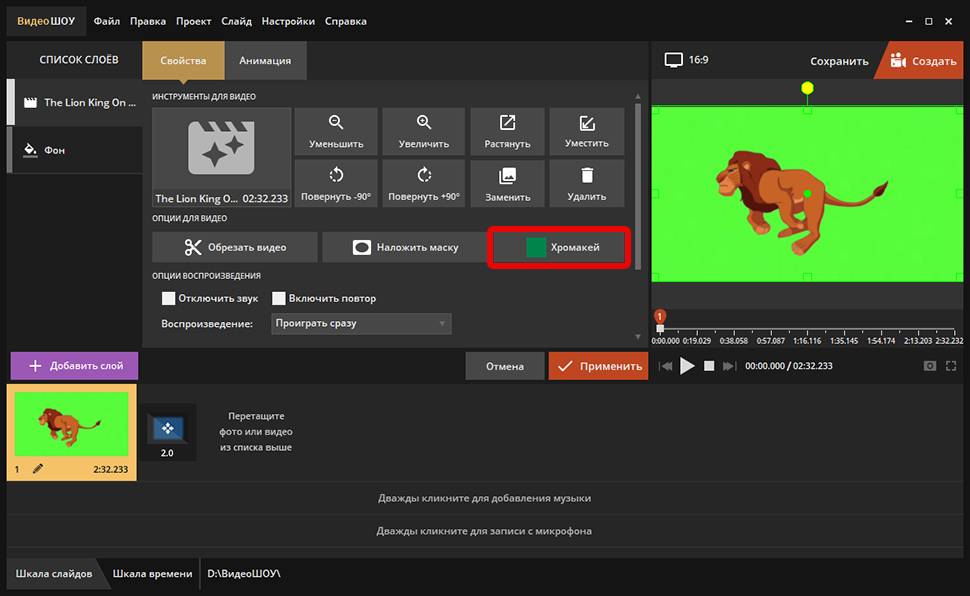Click the Заменить replace icon
The height and width of the screenshot is (596, 970).
507,176
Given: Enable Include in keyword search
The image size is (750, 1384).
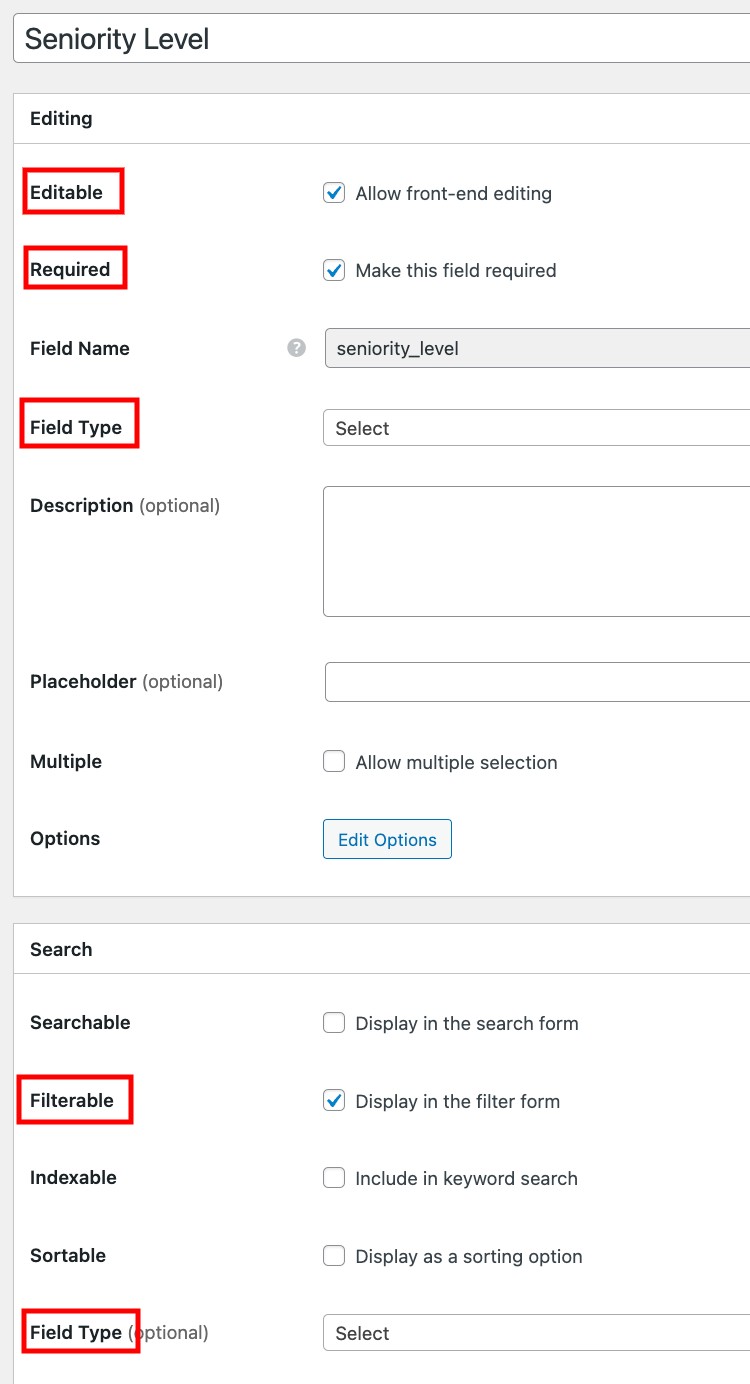Looking at the screenshot, I should (333, 1178).
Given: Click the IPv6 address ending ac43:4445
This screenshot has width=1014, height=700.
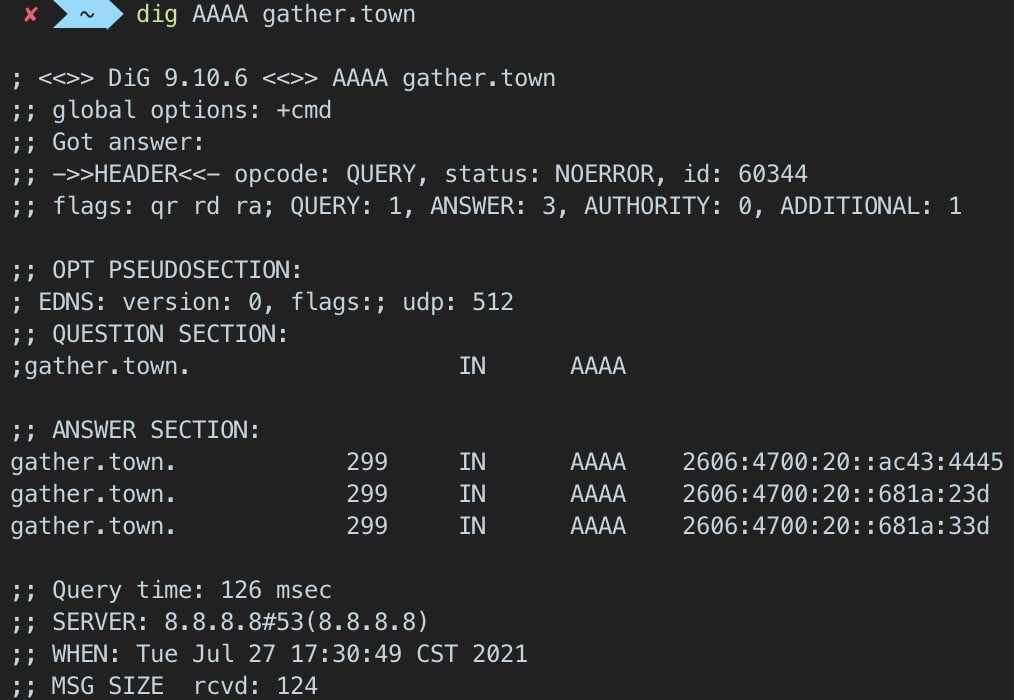Looking at the screenshot, I should (843, 462).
________________________________________
Everything from the line with "Given: Click the" through the end of the records above, both ends included, is to be reproduced exactly, and nothing outside that span; the pictures are to be dropped.

Given: Click the IPv6 address ending ac43:4445
This screenshot has width=1014, height=700.
Looking at the screenshot, I should (843, 462).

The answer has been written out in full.